** What is expected **
Using the entries below, write out the line with "The image size is (394, 319).", the line with "Task: Open the Twitter social icon", and every line in between, exactly as each is written.

** Given records **
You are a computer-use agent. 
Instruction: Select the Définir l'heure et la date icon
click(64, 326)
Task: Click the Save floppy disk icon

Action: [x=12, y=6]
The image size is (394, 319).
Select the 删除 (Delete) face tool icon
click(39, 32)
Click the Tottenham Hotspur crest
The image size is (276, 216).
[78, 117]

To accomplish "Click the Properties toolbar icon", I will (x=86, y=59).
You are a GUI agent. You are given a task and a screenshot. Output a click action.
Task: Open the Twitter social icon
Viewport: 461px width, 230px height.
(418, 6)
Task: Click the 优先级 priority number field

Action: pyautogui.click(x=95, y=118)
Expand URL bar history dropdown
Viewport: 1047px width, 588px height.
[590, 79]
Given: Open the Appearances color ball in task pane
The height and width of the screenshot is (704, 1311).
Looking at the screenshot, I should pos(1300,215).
* * *
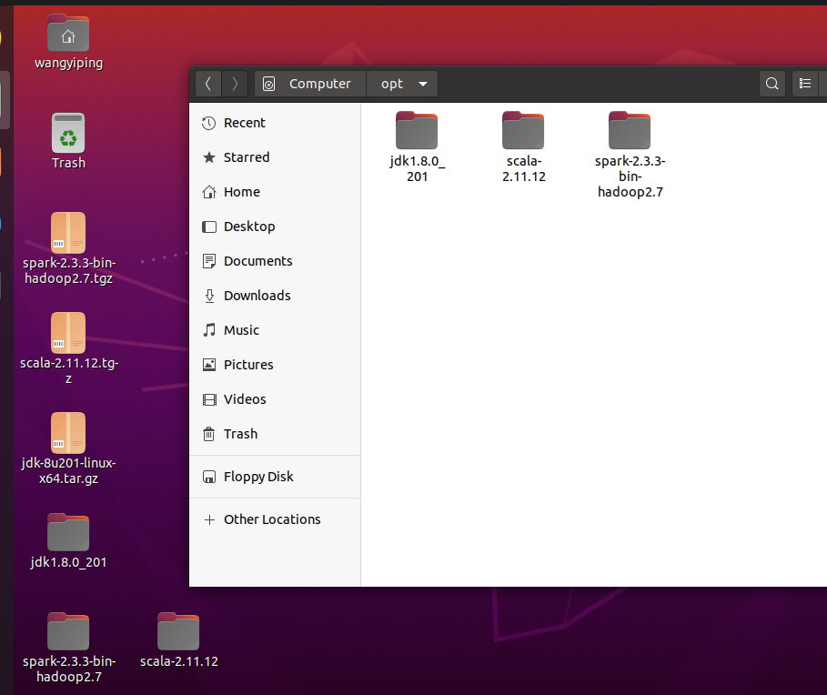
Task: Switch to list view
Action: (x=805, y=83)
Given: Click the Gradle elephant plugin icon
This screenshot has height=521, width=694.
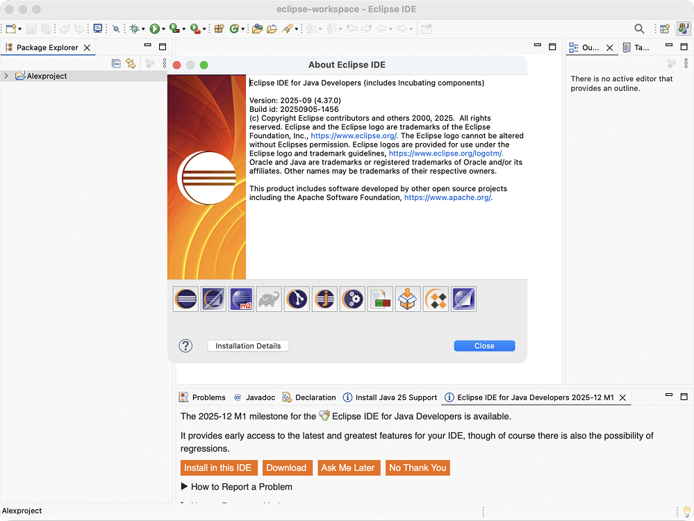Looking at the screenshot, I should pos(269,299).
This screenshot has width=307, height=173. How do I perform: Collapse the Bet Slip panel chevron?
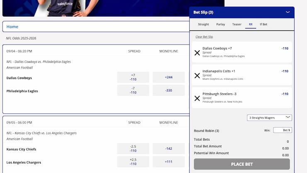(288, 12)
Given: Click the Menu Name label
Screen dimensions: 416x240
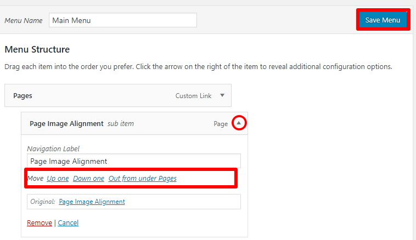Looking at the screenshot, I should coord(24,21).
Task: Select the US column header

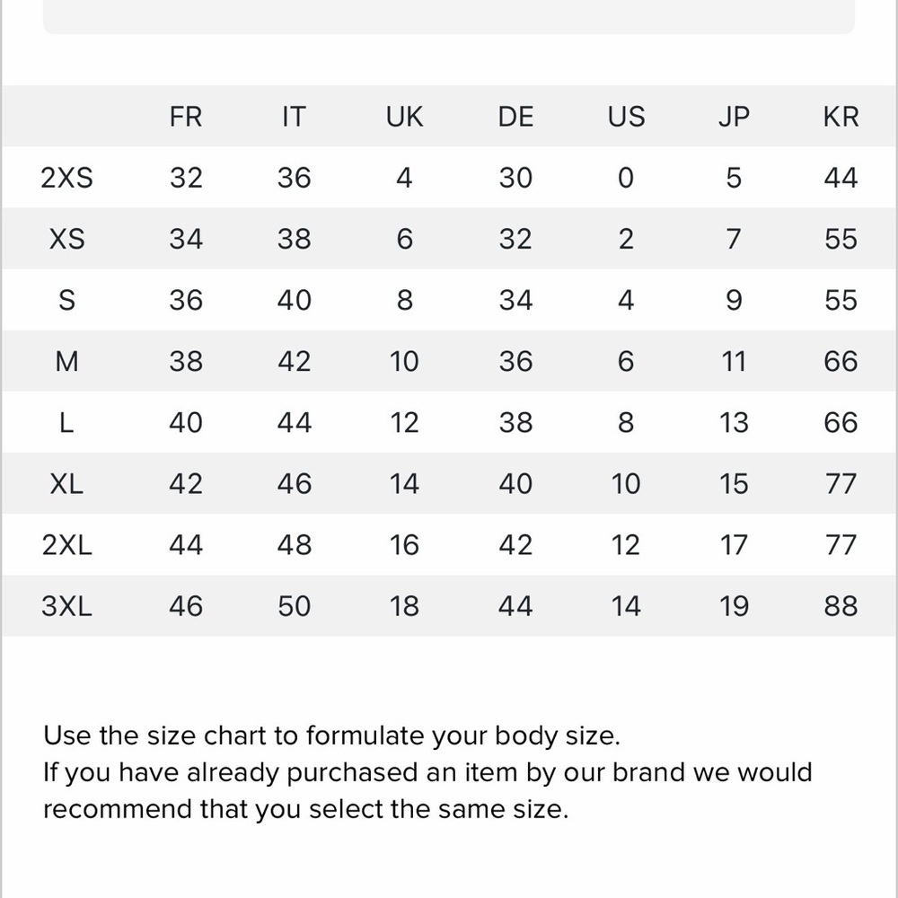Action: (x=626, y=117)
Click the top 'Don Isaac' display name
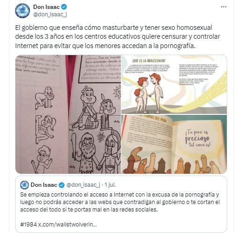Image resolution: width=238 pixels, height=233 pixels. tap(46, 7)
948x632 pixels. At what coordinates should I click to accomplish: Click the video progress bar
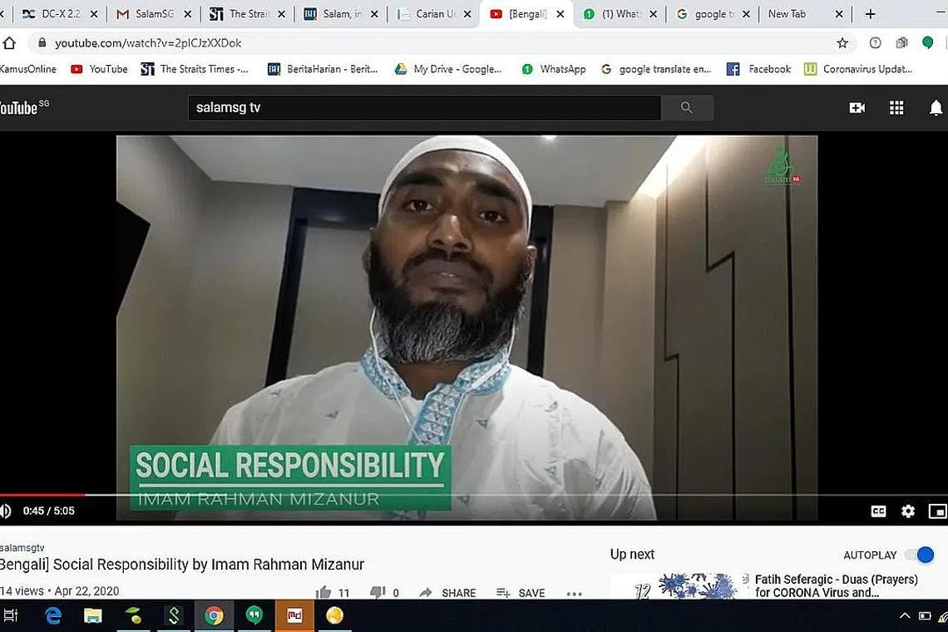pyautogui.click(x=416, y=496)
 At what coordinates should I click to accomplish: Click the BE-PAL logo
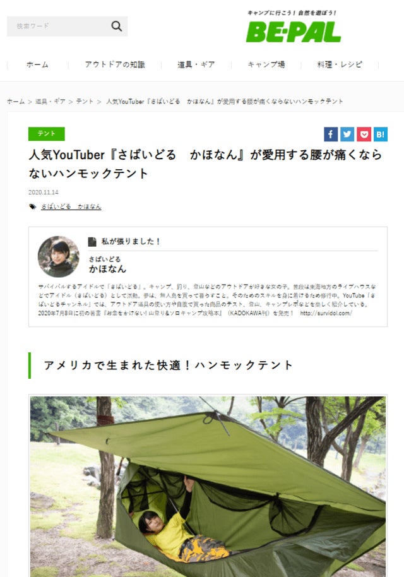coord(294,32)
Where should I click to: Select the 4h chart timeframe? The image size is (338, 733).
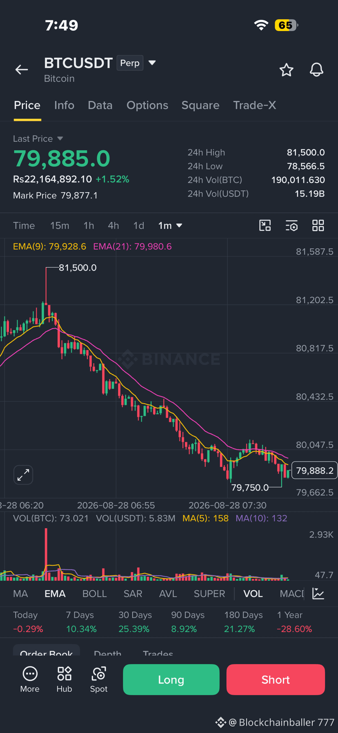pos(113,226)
==
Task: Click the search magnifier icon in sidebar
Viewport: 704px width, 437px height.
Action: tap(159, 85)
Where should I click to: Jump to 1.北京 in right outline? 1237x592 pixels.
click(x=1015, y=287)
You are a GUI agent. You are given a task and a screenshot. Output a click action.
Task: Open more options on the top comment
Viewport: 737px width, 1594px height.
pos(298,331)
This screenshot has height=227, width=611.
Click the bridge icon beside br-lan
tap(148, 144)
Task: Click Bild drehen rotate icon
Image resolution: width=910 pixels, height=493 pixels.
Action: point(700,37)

** Task output **
The image size is (394, 319).
Select the 删除 (Delete) face tool icon
click(39, 32)
Click the Tottenham Hotspur crest
The image size is (276, 216).
[78, 117]

To accomplish "Click the Properties toolbar icon", I will (x=86, y=59).
You are a GUI agent. You are given a task and a screenshot. Output a click action.
Task: Open the Twitter social icon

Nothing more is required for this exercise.